In its meeting of 5 November 2013, The Board of the National Bank of Romania decided the following:
- To lower the monetary policy rate to 4.0 percent per annum from 4.25 percent starting with November 6, 2013;
- To pursue an adequate liquidity management in the banking system;
- To maintain the existing levels of minimum reserve requirement ratios on both leu- and foreign currency-denominated liabilities of credit institutions.
The NBR Board has examined and approved the new quarterly Inflation Report, which will be released to the public in a press conference scheduled for 7 November 2013.
The latest macroeconomic data point to faster disinflation attributed to the significant decline in food prices as a result of the bumper crops, the cut in the VAT rate for bread and some bakery products and the fading away of the negative base effect manifest in 2012. To these factors added the impact of the persistent negative output gap and the improvement in inflation expectations.
Given the influence of the above-mentioned factors, the annual inflation rate dropped to 1.88 percent in September 2013 from 3.67 percent a month earlier.
At the same time, the average annual inflation rate fell to 4.8 percent in September 2013, from 5.1 percent in the previous month. The annual inflation rate measured by the harmonised index of consumer prices, a relevant indicator to ensure EU‑wide comparability and to assess the degree of convergence with the European Union, averaged out at 4.1 percent in September 2013, down from 4.4 percent in the previous month.
The improvement in inflation developments and the related outlook has enabled the central bank to gradually adjust the monetary policy stance over the past few months, under conditions compatible with effectively anchoring inflation expectations and in parallel with closely monitoring domestic and external developments.
Exports, together with this year’s bumper crops, have been the main driver of the recent economic upturn in Romania, contributing to a substantial correction of the balance-of-payments current account deficit and boosting industrial production. At the same time, domestic demand has seen modest recovery, which is envisaged to strengthen gradually.
The real annual dynamics of loans to the private sector are still in negative territory, despite a relative improvement in the developments in domestic currency loans. The successive policy rate cuts in the recent months have favourably fed through, albeit with a certain lag, to lending rates to the real sector.
The consolidation of the monetary policy transmission mechanism thus paves the way for the revival of sustainable lending, restoration of confidence and the support provided to economic growth. There is still room for lowering lending rates for companies and households, in compliance with prudential rules.
In today’s meeting, the NBR Board has examined and approved the quarterly Inflation Report, which foresees a decline in inflation rate to all-time lows in the first half of 2014, amid the ongoing transitory impact of this year’s crops and the lower VAT rate for some bakery products.
According to the updated projection, inflation rate will experience a temporarily steeper fall over the coming months and will remain thereafter inside the variation band around the flat 2.5 percent target until the end of the projection horizon.

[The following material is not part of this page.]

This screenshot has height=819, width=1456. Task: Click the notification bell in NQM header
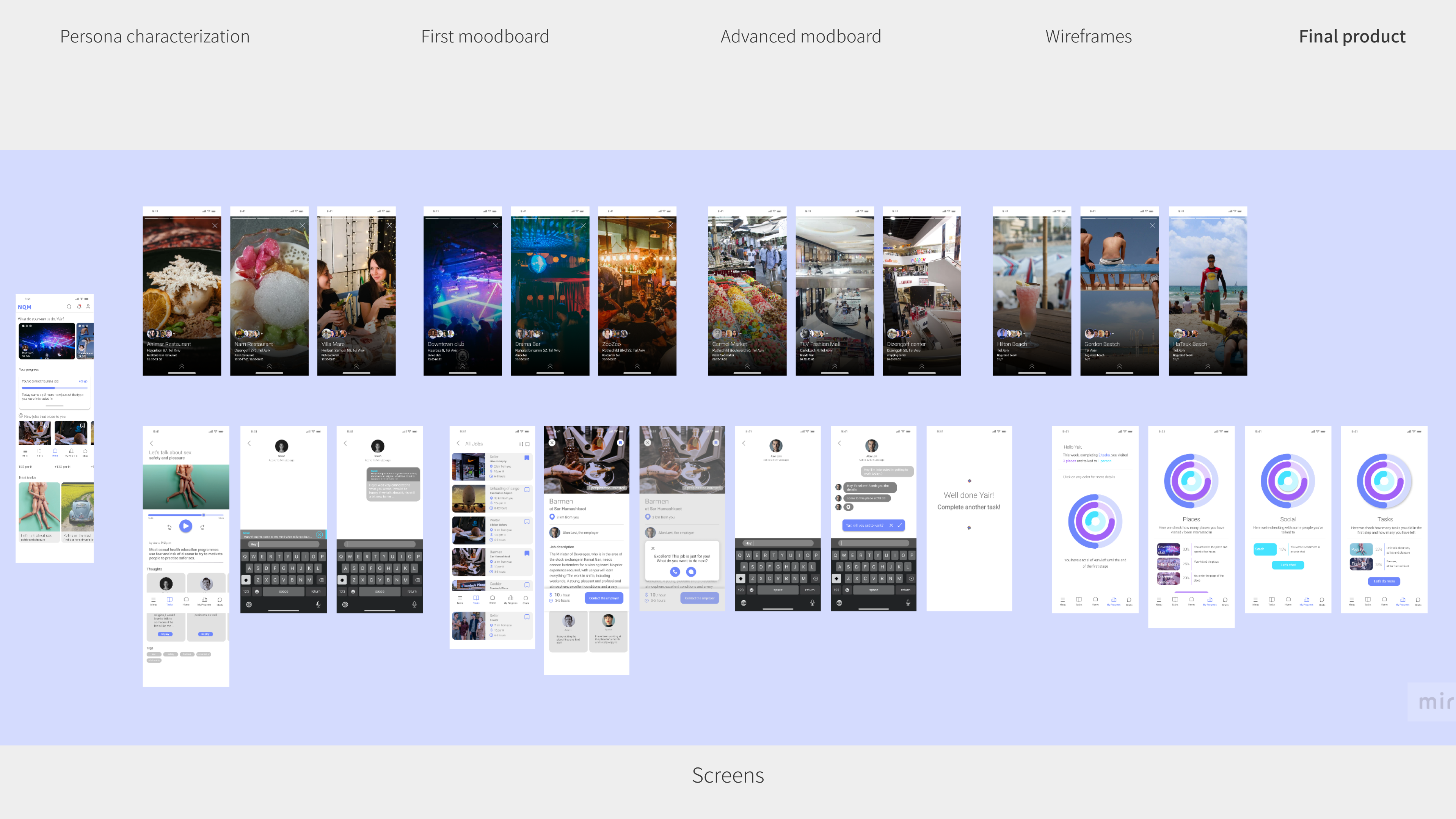(x=79, y=307)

The risks associated with the updated projection are primarily related to the external environment, stemming from capital flow volatility, owing to cross-border deleveraging across the banking system and to the variability of investors’ risk appetite.
Against this backdrop, the Board of the National Bank of Romania has decided to lower the monetary policy rate to 4.0 percent per annum from 4.25 percent previously. Hence, starting with 6 November 2013, the interest rate on the NBR’s lending facility (Lombard) will be lowered to an annual 7.0 percent from 7.25 percent, while its deposit facility rate will stand at 1.0 percent per annum. The NBR Board has also decided to continue to pursue adequate liquidity management in the banking system and to leave unchanged the existing levels of minimum reserve requirement ratios on both leu- and foreign currency-denominated liabilities of credit institutions.
The gradual adjustment of monetary conditions is aimed at sustainably preserving price stability over the medium term in line with the flat annual target of 2.5 percent. This conduct will help anchor inflation expectations at low levels and ensure sound, lasting recovery of lending to the private sector.
The consistent implementation of an adequate macroeconomic policy mix, in line with the new precautionary external financing arrangement signed with the international financial institutions, will also help consolidate stability and growth prospects of the Romanian economy, thereby strengthening its resilience to external shocks.
The NBR reiterates that it will closely monitor domestic and global economic developments so as, via the proper calibration of the monetary policy conduct and the adequate use of all its available tools, to ensure price stability over the medium term and financial stability.
The new quarterly Inflation Report will be released to the public in a press conference on 7 November 2013. In line with the announced calendar, the next NBR Board meeting dedicated to monetary policy issues is scheduled for 8 January 2014.